>> Begin
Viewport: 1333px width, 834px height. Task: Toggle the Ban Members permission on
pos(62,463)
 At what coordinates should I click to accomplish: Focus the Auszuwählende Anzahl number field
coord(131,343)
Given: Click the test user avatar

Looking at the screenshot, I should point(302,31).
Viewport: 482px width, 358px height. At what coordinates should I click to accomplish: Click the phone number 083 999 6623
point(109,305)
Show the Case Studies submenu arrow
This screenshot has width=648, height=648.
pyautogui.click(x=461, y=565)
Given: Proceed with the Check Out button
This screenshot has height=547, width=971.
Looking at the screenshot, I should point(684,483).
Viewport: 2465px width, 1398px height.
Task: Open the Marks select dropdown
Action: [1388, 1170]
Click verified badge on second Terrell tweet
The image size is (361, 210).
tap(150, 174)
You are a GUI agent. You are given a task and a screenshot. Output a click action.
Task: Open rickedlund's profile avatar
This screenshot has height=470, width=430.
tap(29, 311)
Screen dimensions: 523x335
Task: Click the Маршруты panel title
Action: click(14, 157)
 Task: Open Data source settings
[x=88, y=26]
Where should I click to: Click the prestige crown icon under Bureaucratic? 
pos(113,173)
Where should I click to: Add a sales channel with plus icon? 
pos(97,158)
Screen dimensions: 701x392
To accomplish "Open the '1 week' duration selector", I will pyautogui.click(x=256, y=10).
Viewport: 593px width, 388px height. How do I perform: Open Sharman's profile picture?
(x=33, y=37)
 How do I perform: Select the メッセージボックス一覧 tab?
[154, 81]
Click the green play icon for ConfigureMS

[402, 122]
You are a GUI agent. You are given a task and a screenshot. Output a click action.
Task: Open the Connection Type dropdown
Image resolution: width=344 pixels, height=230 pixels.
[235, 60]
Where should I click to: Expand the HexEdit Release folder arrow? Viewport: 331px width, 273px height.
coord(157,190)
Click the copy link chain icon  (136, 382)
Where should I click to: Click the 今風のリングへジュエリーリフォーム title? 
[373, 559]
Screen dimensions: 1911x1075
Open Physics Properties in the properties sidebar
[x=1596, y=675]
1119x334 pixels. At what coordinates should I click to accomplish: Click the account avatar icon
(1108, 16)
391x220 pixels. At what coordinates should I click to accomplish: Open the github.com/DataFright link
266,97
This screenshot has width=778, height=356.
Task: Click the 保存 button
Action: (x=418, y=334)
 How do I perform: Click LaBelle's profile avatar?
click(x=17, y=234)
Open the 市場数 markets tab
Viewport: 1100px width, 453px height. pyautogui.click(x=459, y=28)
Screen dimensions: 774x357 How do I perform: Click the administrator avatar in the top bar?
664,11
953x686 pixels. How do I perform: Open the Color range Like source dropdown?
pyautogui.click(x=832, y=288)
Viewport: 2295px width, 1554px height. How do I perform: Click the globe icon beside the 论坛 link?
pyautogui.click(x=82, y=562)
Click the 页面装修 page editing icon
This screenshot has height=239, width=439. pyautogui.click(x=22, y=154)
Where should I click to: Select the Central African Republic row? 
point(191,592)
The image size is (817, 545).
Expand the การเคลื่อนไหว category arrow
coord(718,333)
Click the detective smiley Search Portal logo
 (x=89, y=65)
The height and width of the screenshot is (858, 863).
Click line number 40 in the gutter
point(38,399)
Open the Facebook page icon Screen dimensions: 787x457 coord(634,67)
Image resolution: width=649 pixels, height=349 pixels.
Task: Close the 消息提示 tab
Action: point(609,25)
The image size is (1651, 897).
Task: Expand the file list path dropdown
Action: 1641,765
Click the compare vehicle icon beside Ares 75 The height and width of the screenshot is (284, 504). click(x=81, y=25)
>> End
Problem to work on = Please copy out all the items above again, replacing "Where should I click to" with "Where do I click to" and leaving everything else unchanged.

Response for this exercise =
Viewport: 1333px width, 834px height. Task: Toggle the Ban Members permission on
pos(62,463)
 At what coordinates should I click to accomplish: Focus the Auszuwählende Anzahl number field
coord(131,343)
Given: Click the test user avatar

Looking at the screenshot, I should point(302,31).
Viewport: 482px width, 358px height. At what coordinates should I click to accomplish: Click the phone number 083 999 6623
point(109,305)
Show the Case Studies submenu arrow
This screenshot has width=648, height=648.
pyautogui.click(x=461, y=565)
Given: Proceed with the Check Out button
This screenshot has height=547, width=971.
Looking at the screenshot, I should point(684,483).
Viewport: 2465px width, 1398px height.
Task: Open the Marks select dropdown
Action: [1388, 1170]
Click verified badge on second Terrell tweet
The image size is (361, 210).
tap(150, 174)
You are a GUI agent. You are given a task and a screenshot. Output a click action.
Task: Open rickedlund's profile avatar
This screenshot has height=470, width=430.
tap(29, 311)
Screen dimensions: 523x335
Task: Click the Маршруты panel title
Action: click(14, 157)
 Task: Open Data source settings
[x=88, y=26]
Where do I click to: Click the prestige crown icon under Bureaucratic? 
pos(113,173)
Where do I click to: Add a sales channel with plus icon? 
pos(97,158)
Screen dimensions: 701x392
To accomplish "Open the '1 week' duration selector", I will pyautogui.click(x=256, y=10).
Viewport: 593px width, 388px height. How do I perform: Open Sharman's profile picture?
(x=33, y=37)
 How do I perform: Select the メッセージボックス一覧 tab?
[154, 81]
Click the green play icon for ConfigureMS

[402, 122]
You are a GUI agent. You are given a task and a screenshot. Output a click action.
Task: Open the Connection Type dropdown
Image resolution: width=344 pixels, height=230 pixels.
[235, 60]
Where do I click to: Expand the HexEdit Release folder arrow? Viewport: 331px width, 273px height.
coord(157,190)
Click the copy link chain icon  (136, 382)
Where do I click to: Click the 今風のリングへジュエリーリフォーム title? 
[373, 559]
Screen dimensions: 1911x1075
Open Physics Properties in the properties sidebar
[x=1596, y=675]
1119x334 pixels. At what coordinates should I click to accomplish: Click the account avatar icon
(1108, 16)
391x220 pixels. At what coordinates should I click to accomplish: Open the github.com/DataFright link
266,97
This screenshot has width=778, height=356.
Task: Click the 保存 button
Action: (x=418, y=334)
 How do I perform: Click LaBelle's profile avatar?
click(x=17, y=234)
Open the 市場数 markets tab
Viewport: 1100px width, 453px height. pyautogui.click(x=459, y=28)
Screen dimensions: 774x357 How do I perform: Click the administrator avatar in the top bar?
664,11
953x686 pixels. How do I perform: Open the Color range Like source dropdown?
pyautogui.click(x=832, y=288)
Viewport: 2295px width, 1554px height. How do I perform: Click the globe icon beside the 论坛 link?
pyautogui.click(x=82, y=562)
Click the 页面装修 page editing icon
This screenshot has height=239, width=439. pyautogui.click(x=22, y=154)
Where do I click to: Select the Central African Republic row? 
point(191,592)
The image size is (817, 545).
Expand the การเคลื่อนไหว category arrow
coord(718,333)
Click the detective smiley Search Portal logo
 (x=89, y=65)
The height and width of the screenshot is (858, 863).
Click line number 40 in the gutter
point(38,399)
Open the Facebook page icon Screen dimensions: 787x457 coord(634,67)
Image resolution: width=649 pixels, height=349 pixels.
Task: Close the 消息提示 tab
Action: point(609,25)
The image size is (1651, 897).
Task: Expand the file list path dropdown
Action: 1641,765
Click the compare vehicle icon beside Ares 75 The height and width of the screenshot is (284, 504). click(x=81, y=25)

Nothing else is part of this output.